_EXERCISE GOAL_
In the listing below, which lines contain the string "give"? Copy them all.

_EXERCISE MATERIALS_
▶

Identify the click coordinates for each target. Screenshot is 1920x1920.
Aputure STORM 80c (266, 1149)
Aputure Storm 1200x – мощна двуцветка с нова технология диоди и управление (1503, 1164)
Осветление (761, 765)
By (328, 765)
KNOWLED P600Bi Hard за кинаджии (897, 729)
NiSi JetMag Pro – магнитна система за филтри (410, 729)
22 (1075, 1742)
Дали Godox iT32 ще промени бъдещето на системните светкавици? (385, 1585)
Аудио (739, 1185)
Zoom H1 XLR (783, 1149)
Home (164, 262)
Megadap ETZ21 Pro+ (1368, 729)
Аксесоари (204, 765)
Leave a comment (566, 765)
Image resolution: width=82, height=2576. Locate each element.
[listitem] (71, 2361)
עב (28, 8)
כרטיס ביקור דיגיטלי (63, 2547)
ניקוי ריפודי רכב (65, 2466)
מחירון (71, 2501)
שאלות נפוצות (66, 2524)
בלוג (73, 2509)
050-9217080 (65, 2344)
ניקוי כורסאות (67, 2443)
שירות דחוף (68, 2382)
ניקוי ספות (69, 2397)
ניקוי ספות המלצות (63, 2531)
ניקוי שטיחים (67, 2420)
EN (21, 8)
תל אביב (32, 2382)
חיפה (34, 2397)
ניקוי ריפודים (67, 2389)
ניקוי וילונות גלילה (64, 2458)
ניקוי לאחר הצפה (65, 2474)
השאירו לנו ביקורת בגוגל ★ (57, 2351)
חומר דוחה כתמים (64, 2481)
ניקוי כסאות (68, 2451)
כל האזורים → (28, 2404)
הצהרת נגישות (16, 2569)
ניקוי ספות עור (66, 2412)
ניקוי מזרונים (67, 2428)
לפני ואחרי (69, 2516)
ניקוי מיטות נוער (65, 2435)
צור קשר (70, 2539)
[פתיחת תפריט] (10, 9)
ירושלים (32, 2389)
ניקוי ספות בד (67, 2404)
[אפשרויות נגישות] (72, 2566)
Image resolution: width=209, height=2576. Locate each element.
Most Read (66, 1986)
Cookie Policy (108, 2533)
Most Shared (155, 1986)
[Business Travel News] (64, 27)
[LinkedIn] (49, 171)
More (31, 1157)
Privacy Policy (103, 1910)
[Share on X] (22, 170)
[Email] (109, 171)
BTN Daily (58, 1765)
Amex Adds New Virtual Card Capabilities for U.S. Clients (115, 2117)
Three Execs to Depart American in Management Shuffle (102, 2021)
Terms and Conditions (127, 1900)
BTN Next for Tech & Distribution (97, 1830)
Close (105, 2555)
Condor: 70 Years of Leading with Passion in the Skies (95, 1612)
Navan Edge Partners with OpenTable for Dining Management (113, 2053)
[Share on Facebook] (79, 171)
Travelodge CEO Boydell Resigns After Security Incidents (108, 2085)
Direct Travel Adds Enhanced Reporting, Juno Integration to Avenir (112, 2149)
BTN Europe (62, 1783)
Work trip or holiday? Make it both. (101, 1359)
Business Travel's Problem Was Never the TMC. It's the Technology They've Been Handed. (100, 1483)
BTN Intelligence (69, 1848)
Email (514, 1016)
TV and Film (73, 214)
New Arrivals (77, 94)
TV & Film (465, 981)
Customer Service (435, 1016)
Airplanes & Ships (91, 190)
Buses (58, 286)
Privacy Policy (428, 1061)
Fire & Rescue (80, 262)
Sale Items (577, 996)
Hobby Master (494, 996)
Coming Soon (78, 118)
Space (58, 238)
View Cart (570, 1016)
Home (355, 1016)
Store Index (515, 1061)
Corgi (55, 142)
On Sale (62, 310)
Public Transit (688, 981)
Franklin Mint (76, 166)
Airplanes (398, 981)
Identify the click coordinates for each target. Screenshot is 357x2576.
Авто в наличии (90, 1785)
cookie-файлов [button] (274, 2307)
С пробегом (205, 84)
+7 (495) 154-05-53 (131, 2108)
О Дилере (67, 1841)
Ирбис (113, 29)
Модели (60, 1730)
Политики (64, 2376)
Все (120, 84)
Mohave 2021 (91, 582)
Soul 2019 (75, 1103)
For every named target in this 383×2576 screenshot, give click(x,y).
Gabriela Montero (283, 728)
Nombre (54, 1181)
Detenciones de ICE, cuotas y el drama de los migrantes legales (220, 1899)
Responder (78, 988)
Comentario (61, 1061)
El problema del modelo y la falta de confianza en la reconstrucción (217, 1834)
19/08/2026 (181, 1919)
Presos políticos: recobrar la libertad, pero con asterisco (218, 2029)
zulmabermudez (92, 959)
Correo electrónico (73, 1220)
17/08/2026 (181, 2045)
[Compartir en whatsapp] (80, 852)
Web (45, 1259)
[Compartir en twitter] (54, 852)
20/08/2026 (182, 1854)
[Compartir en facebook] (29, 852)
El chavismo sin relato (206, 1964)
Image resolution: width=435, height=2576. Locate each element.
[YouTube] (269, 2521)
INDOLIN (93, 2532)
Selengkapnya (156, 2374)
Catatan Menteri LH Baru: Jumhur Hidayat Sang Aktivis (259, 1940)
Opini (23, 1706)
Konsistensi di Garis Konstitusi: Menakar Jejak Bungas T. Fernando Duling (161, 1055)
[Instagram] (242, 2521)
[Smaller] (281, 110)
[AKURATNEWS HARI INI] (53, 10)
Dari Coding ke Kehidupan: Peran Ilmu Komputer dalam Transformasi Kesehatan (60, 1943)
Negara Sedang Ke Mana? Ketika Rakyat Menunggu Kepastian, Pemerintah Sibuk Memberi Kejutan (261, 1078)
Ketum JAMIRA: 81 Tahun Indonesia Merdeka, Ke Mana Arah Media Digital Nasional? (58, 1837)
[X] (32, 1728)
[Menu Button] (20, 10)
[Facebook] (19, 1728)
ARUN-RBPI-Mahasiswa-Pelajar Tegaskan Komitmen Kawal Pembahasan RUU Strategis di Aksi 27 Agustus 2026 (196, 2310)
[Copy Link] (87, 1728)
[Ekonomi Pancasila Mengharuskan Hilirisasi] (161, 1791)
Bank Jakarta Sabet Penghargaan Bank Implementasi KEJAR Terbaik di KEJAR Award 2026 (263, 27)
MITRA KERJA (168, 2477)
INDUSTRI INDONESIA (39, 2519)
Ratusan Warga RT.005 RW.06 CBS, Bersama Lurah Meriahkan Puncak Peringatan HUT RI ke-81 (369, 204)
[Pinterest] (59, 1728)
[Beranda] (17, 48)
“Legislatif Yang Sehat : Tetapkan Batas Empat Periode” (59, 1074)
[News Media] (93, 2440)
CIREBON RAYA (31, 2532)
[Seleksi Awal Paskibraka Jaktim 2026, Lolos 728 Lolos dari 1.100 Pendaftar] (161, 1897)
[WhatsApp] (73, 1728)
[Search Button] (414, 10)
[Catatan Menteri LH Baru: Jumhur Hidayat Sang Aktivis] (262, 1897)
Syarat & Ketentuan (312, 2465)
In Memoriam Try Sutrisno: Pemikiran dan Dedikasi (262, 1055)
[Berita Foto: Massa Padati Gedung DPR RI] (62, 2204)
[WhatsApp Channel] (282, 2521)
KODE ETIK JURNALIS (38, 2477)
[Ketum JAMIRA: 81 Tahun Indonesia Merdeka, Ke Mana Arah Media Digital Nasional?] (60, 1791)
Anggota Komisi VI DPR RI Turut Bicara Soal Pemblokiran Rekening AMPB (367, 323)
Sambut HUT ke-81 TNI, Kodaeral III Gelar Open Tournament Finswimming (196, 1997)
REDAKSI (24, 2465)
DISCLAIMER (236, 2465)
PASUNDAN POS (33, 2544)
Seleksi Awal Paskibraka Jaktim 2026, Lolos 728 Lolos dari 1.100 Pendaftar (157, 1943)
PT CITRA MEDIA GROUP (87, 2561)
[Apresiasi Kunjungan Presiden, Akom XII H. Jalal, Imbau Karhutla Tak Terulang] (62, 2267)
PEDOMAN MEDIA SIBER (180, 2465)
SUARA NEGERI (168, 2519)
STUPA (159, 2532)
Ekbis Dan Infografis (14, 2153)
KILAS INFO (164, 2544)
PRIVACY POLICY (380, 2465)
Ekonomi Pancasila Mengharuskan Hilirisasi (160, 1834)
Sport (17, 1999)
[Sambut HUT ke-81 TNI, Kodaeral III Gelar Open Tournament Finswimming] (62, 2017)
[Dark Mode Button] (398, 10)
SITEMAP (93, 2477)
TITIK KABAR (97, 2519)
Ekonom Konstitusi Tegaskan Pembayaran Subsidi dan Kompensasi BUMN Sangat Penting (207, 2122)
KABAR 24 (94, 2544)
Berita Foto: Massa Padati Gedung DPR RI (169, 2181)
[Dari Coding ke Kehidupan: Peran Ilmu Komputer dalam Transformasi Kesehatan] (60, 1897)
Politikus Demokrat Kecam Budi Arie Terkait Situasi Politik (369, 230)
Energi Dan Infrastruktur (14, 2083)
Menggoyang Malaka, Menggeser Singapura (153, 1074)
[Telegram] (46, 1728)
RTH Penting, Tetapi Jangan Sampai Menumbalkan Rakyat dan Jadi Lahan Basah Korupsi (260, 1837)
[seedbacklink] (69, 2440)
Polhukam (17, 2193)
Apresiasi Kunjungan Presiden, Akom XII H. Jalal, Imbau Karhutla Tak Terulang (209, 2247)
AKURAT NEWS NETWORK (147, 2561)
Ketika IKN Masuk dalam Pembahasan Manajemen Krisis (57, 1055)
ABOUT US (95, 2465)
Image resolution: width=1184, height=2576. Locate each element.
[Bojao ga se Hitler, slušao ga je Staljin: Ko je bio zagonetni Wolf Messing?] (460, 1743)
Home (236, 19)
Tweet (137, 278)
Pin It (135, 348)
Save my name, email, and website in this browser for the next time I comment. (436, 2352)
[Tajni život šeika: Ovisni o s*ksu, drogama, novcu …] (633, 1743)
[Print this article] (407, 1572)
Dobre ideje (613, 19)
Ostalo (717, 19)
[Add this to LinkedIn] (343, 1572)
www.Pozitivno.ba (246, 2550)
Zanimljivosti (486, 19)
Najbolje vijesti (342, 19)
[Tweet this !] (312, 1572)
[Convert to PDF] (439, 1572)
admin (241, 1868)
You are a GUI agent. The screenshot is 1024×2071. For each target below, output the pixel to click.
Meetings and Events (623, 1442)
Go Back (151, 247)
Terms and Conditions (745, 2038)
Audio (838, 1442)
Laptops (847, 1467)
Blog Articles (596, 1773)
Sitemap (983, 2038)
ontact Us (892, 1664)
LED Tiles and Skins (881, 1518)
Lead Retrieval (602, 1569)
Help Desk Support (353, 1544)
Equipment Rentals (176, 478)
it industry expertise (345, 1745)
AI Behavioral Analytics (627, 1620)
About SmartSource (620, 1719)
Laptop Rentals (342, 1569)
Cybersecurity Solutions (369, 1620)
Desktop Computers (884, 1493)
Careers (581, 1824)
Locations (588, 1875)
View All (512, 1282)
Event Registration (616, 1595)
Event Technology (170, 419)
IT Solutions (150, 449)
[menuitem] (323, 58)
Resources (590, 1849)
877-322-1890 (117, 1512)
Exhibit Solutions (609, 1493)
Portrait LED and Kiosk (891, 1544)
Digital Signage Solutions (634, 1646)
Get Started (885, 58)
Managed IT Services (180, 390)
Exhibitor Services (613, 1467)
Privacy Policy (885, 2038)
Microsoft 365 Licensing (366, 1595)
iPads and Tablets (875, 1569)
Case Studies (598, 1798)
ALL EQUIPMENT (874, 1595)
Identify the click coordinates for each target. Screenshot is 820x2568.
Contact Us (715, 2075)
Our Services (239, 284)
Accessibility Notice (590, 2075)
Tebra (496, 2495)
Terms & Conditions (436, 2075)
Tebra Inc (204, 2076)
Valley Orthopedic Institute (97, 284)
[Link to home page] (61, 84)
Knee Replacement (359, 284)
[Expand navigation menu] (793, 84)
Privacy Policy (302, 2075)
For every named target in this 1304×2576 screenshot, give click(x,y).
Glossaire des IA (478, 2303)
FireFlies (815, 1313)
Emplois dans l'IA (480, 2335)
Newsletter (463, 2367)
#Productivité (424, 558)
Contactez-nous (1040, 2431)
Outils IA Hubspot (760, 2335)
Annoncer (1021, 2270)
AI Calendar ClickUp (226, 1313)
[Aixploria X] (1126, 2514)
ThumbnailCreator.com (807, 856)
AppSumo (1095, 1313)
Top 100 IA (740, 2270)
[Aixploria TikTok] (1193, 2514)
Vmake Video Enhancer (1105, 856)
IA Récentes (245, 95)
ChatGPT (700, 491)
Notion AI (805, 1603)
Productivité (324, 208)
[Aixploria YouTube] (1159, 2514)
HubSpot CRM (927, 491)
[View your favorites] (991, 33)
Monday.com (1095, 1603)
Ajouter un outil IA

◀

_RESULT OF THE EXERCISE_
For every named target in this 383×2576 screenshot, give click(x,y).
For every named target in this 1304×2576 screenshot, give click(x,y).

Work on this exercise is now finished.